Sunset from Villa Caletas ampitheater
Sunset from Villa Caletas amphitheater

Denis Roy emigrated from France with a dream somewhere in his head that materialized into creating a fantasy in Costa Rica. On over 700 acres of improbable, undeveloped coastal and mountain wilderness, using building methods that hearkened back to the days of the pyramids, the hotel, restaurants and spa complex of Villa Caletas and the Zephyr Palace emerged over time. A fusion of river stone castle and tropical Victorian architecture, the 50 rooms range from stunning to awe inspiring.

Villa Caletas ampitheater
Villa Caletas amphitheater

Sunsets from the amphitheater are legendary and views encompass forested hills and ocean from many angles. Yet those beautiful hills required total reforestation due to cattle overgrazing. The lush peaks of today were barren, rocky and eroding into the clear Pacific below. Fifteen hundred trees were planted from the beach up the mountain, and Villa Caletas continues to spearhead major reforestation projects in the region.

Ten percent of electricity is solar powered and all hot water is provided through a system of air conditioner heat transfer. Each room’s air conditioning system uses smart technology reducing the temperature automatically when no one is present and increasing it to a guest’s pre-set comfort zone when they enter their room.

Villas Caletas ocean front
Villas Caletas ocean front

Twenty-five years ago this lush location had no roads, no water and no electricity. Denis had an initial concept to construct a 25 room hotel on this spectacular site with its panoramic views of the Pacific Ocean’s Herradura Bay on Costa Rica’s Central Coast. But cost and engineering reality limited his first venture to eight rooms. Yet Denis was not deterred.

view from suite 88
view from suite 88

Denis Roy is a dreamer who understands that demanding clients will pay for luxury if unique. Waking in the king size bed of my suite, room 88, a panoramic view unfolded through the expansive glass wall overlooking Herradura Bay. After a quick call to the front desk I was picked up in an electric golf cart to meet General Manager Frederick Nepveu and whisked off in a four-wheel drive car down the mountain to the beach for breakfast.

Villa Caletas room 88
Villa Caletas room 88

The slow drive down the steep hill passed Villa Caletes’ hydroponic farm growing herbs and produce. No contact with soil controls pest infestation of the produce. The lush forest teemed with animals and birds in the cool of the early morning.
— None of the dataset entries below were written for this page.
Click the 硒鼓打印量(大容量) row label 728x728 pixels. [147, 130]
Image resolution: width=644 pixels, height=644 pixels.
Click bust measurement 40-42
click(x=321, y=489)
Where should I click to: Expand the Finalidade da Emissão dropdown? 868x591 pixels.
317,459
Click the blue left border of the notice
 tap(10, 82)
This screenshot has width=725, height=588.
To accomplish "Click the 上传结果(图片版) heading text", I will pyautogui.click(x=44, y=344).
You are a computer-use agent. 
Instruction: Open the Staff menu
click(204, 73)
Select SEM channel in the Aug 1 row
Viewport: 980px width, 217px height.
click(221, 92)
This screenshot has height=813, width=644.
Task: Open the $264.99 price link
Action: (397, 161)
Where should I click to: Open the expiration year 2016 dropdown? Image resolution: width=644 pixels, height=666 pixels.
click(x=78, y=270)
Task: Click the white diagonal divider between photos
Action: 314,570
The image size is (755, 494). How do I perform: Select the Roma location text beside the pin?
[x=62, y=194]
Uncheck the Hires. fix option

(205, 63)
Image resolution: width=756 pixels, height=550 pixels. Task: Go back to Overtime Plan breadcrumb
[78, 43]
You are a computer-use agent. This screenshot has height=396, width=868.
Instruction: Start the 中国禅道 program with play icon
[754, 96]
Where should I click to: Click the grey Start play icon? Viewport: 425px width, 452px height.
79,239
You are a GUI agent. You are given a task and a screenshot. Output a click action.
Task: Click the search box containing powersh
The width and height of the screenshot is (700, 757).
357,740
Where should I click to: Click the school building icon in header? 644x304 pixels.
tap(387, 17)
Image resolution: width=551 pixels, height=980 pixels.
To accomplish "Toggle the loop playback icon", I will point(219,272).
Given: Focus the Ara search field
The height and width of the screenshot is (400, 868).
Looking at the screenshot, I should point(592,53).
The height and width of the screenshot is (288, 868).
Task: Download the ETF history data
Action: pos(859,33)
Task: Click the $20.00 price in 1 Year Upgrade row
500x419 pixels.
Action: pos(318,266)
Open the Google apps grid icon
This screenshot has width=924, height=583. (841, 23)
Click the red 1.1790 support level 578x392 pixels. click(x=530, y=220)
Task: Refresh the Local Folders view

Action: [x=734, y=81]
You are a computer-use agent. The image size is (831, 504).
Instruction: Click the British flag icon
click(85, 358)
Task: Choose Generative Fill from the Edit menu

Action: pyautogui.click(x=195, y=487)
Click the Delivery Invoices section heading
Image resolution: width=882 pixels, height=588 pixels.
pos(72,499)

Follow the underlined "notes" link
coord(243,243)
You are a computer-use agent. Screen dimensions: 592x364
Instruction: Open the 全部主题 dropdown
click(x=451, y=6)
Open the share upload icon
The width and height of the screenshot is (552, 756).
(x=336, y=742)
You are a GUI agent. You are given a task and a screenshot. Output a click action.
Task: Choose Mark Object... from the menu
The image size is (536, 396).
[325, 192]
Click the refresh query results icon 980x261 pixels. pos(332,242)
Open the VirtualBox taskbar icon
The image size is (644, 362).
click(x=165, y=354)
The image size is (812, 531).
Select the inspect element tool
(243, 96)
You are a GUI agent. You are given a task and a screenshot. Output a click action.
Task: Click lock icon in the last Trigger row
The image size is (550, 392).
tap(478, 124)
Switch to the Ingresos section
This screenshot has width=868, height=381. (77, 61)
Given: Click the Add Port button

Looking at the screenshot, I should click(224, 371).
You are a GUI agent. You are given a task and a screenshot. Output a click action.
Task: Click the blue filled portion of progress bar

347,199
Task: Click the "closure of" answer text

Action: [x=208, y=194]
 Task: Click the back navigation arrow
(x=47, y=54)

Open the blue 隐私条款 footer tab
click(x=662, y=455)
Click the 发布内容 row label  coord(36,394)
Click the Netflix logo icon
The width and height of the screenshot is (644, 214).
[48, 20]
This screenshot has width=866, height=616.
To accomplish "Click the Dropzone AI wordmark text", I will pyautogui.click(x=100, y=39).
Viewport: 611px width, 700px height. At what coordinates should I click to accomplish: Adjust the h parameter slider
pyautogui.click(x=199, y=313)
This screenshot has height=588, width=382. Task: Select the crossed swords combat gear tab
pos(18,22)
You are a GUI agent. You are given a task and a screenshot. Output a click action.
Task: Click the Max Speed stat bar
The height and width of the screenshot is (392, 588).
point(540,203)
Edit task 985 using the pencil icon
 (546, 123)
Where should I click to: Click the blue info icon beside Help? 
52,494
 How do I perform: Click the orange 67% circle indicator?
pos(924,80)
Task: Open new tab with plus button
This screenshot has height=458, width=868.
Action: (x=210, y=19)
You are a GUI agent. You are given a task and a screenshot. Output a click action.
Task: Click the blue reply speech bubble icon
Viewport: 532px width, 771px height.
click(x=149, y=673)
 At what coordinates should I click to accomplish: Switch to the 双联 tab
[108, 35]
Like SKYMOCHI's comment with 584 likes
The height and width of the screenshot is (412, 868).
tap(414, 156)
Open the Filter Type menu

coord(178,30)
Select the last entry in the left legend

El Pelicano Snack Bar on the Beach, Villa Caletas
El Pelicano Snack Bar on the Beach, Villa Caletas

The beach complex offers privacy, the well designed El Pelicano Snack Bar on the Beach and an array of comfortable beach chaise lounges. The shuttle runs every 30 minutes from 9:00 a.m. to 4:00 p.m. Breakfast included fresh extracted organic kale juice, an artful fruit salad and a typical Costa Rican breakfast plate – gallo pinto (black beans and rice) eggs, sautéed sweet plantains, fresh avocado and a wedge of fried white cheese. The gentle lapping of Pacific Ocean waves was the only music necessary.

breakfast at El Pelicano Snack Bar on the Beach, Villa Caletas
breakfast at El Pelicano Snack Bar on the Beach, Villa Caletas
Mirador Restaurant, Villa Caletas
Mirador Restaurant, Villa Caletas

Villa Caletas is a complex of buildings set among the lush restored mountain landscape. Small Distinctive Hotels are not for the budget traveler, but if seeking bang for the buck, Villa Caletas delivers in spades. While river stone buildings dominate most of the complex, a graceful Victorian glass and wood filigree building with the Mirador Restaurant tops a jungle of exotic plants and expansive window walls that bring the outside indoors.

Palapa & Serenity Spa, Villa Caletas
Palapa & Serenity Spa, Villa Caletas

A massive traditional open air palapa with hand carved wood pillars set on the edge of a cliff is dedicated to Denis’ passion for yoga, yet has become popular for events up to 300 guests. The Serenity Spa, tucked behind the palapa, is a haven of calm. Providing all the services one expects from a luxury spa, I nearly drifted off to sleep under relaxing hands, scented oils and the soft sounds of water fountains.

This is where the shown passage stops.